WHAT IS REQUIRED – What are the lines, word for word, from the line with "[More share links] (27, 1352)" up to and including the line with "Днес (42, 720)" in the records below? Omit the pictures.
........
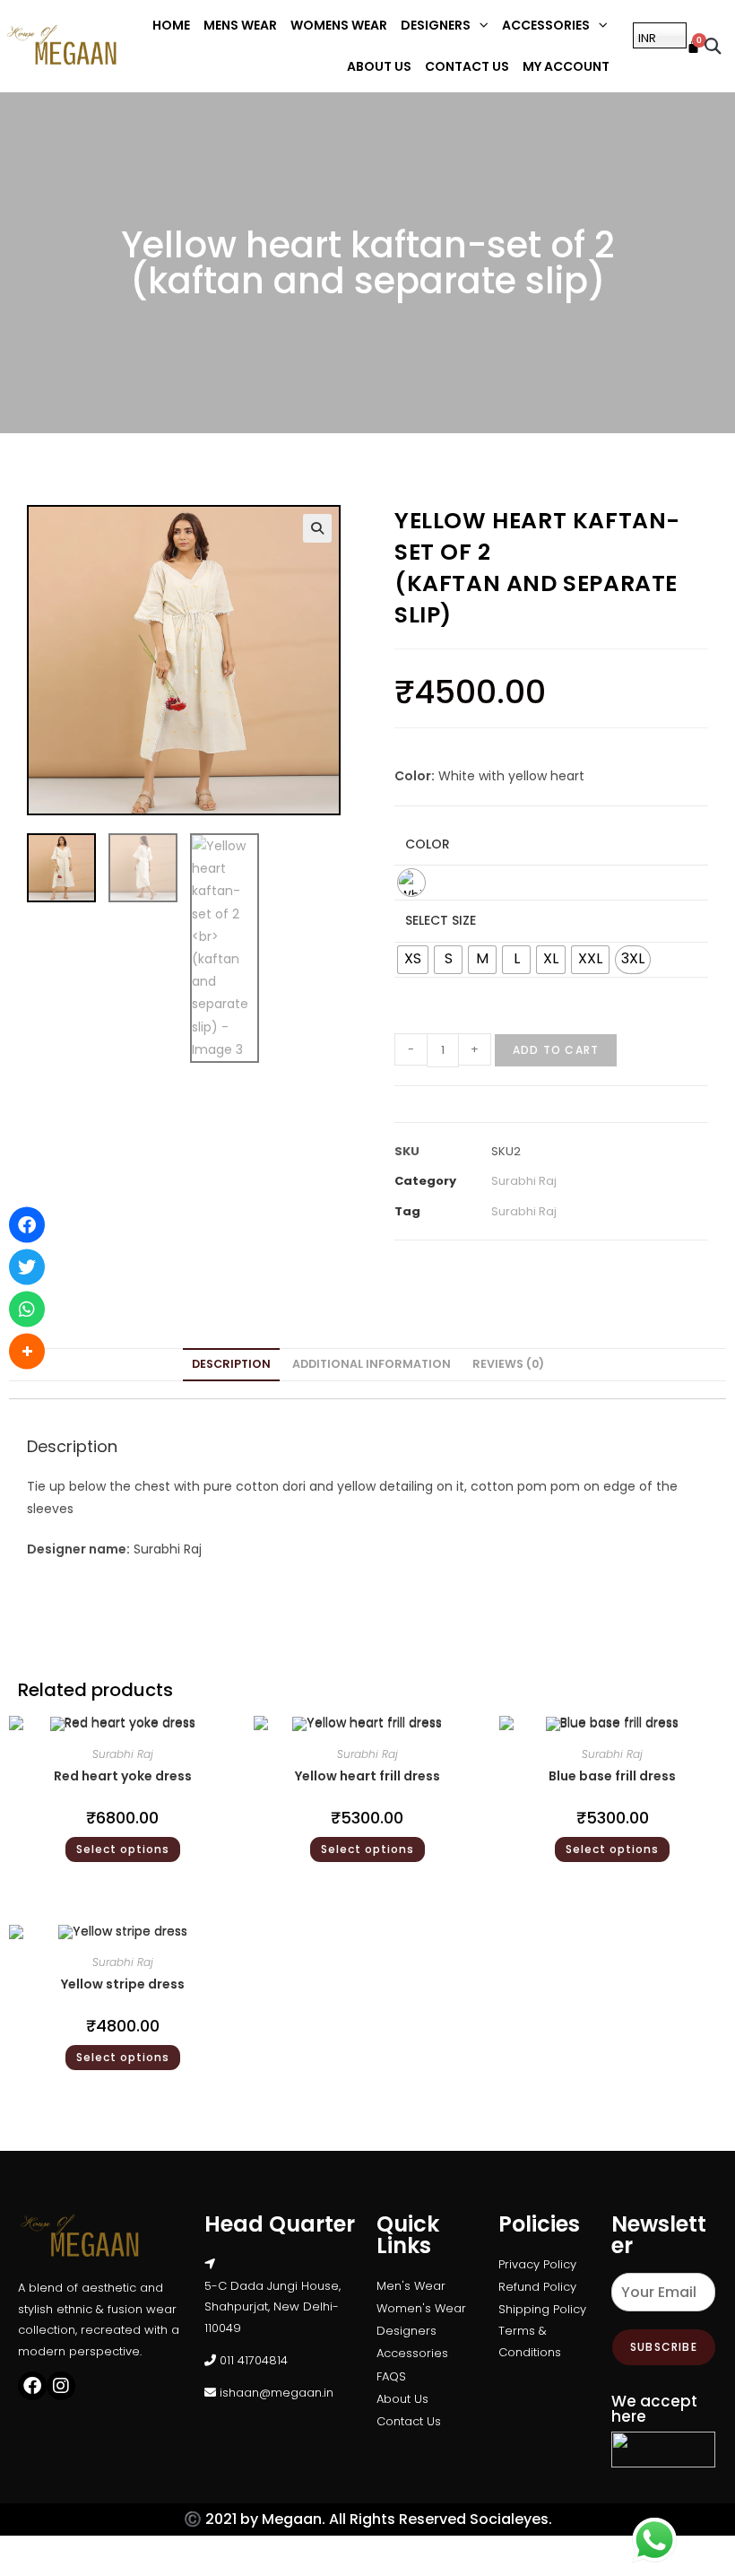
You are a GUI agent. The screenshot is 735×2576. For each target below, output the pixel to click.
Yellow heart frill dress (367, 1776)
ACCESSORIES (546, 25)
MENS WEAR (240, 25)
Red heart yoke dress (123, 1776)
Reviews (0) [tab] (508, 1363)
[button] (712, 46)
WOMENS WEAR (338, 25)
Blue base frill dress (612, 1776)
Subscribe (663, 2346)
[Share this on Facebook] (27, 1225)
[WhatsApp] (27, 1309)
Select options (122, 1849)
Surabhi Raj (524, 1180)
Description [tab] (231, 1363)
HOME (171, 25)
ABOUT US (379, 66)
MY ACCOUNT (566, 66)
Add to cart (556, 1049)
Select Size (440, 920)
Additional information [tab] (371, 1363)
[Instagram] (61, 2385)
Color (427, 844)
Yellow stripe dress (123, 1984)
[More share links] (27, 1352)
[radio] (411, 882)
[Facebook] (32, 2385)
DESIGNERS (436, 25)
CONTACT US (467, 66)
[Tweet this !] (27, 1267)
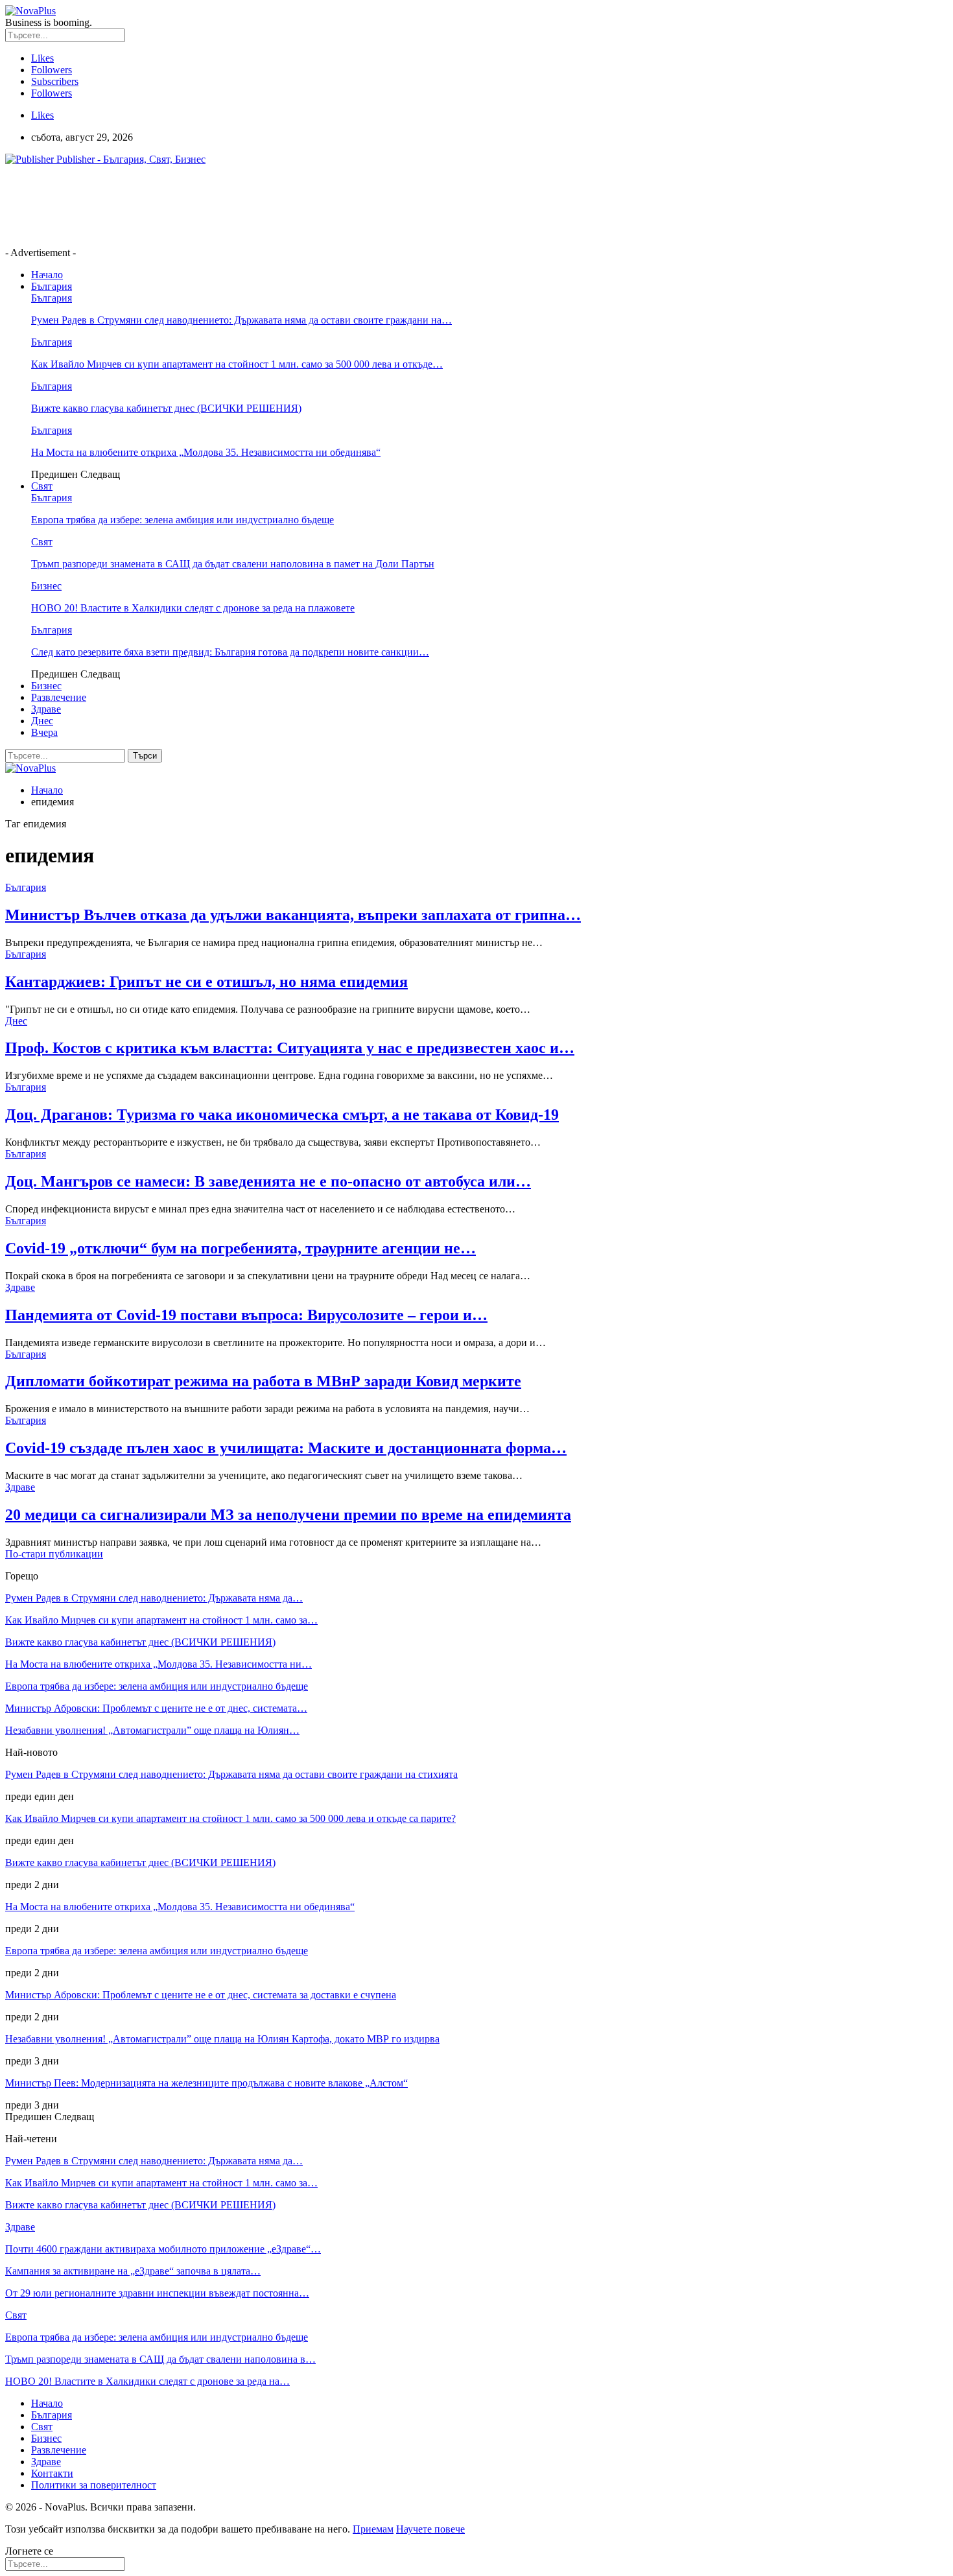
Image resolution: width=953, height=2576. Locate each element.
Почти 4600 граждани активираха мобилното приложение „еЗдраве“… (163, 2248)
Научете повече (430, 2529)
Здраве (46, 709)
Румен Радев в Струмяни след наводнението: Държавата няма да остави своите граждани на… (241, 319)
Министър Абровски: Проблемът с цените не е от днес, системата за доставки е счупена (200, 1994)
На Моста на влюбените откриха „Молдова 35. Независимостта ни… (158, 1664)
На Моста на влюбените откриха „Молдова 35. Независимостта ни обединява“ (206, 452)
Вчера (44, 732)
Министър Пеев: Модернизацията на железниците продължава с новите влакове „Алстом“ (206, 2082)
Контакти (52, 2473)
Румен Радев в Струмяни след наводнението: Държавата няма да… (154, 1597)
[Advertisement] (241, 205)
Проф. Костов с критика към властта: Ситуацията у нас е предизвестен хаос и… (289, 1047)
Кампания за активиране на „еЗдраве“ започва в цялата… (133, 2270)
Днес (42, 720)
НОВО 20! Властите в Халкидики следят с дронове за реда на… (147, 2381)
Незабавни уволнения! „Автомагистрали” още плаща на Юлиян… (152, 1730)
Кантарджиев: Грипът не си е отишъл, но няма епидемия (206, 981)
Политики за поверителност (93, 2484)
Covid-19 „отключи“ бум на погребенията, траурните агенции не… (240, 1248)
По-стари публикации (54, 1553)
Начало (47, 274)
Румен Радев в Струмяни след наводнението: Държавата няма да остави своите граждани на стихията (231, 1774)
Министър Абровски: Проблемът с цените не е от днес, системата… (156, 1708)
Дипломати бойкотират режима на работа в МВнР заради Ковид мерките (263, 1381)
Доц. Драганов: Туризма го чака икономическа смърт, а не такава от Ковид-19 (282, 1114)
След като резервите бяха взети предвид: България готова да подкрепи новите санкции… (230, 651)
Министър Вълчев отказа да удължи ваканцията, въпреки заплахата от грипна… (293, 914)
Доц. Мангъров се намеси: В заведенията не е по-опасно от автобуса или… (268, 1181)
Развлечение (58, 697)
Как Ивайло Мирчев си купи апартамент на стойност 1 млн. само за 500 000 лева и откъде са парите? (230, 1818)
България (51, 286)
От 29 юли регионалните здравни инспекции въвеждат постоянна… (157, 2292)
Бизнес (46, 585)
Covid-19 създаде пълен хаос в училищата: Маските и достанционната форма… (286, 1447)
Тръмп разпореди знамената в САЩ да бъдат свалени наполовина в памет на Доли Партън (232, 563)
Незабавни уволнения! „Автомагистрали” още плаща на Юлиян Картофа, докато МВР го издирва (222, 2038)
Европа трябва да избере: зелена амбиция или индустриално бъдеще (182, 519)
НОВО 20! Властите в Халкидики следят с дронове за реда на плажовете (193, 607)
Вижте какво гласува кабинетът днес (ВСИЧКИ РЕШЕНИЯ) (166, 408)
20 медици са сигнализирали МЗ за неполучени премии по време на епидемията (288, 1514)
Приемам (373, 2529)
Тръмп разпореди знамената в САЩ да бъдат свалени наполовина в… (160, 2359)
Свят (42, 485)
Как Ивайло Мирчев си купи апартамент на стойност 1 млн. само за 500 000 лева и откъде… (237, 364)
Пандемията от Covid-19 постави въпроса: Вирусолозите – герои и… (246, 1314)
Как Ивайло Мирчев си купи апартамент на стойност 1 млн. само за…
........
RESPONSE –
[More share links] (27, 1352)
[radio] (411, 882)
[Facebook] (32, 2385)
DESIGNERS (436, 25)
CONTACT US (467, 66)
[Tweet this !] (27, 1267)
Image resolution: width=953, height=2576. Locate each element.
Почти 4600 граждани активираха мобилното приложение „еЗдраве“… (163, 2248)
Научете повече (430, 2529)
Здраве (46, 709)
Румен Радев в Струмяни след наводнението: Държавата няма да остави своите граждани на… (241, 319)
Министър Абровски: Проблемът с цените не е от днес, системата за доставки е счупена (200, 1994)
На Моста на влюбените откриха „Молдова 35. Независимостта ни… (158, 1664)
На Моста на влюбените откриха „Молдова 35. Независимостта ни обединява“ (206, 452)
Вчера (44, 732)
Министър Пеев: Модернизацията на железниците продължава с новите влакове „Алстом“ (206, 2082)
Контакти (52, 2473)
Румен Радев в Струмяни след наводнението: Държавата няма да… (154, 1597)
[Advertisement] (241, 205)
Проф. Костов с критика към властта: Ситуацията у нас е предизвестен хаос и… (289, 1047)
Кампания за активиране на „еЗдраве“ започва в цялата… (133, 2270)
Днес (42, 720)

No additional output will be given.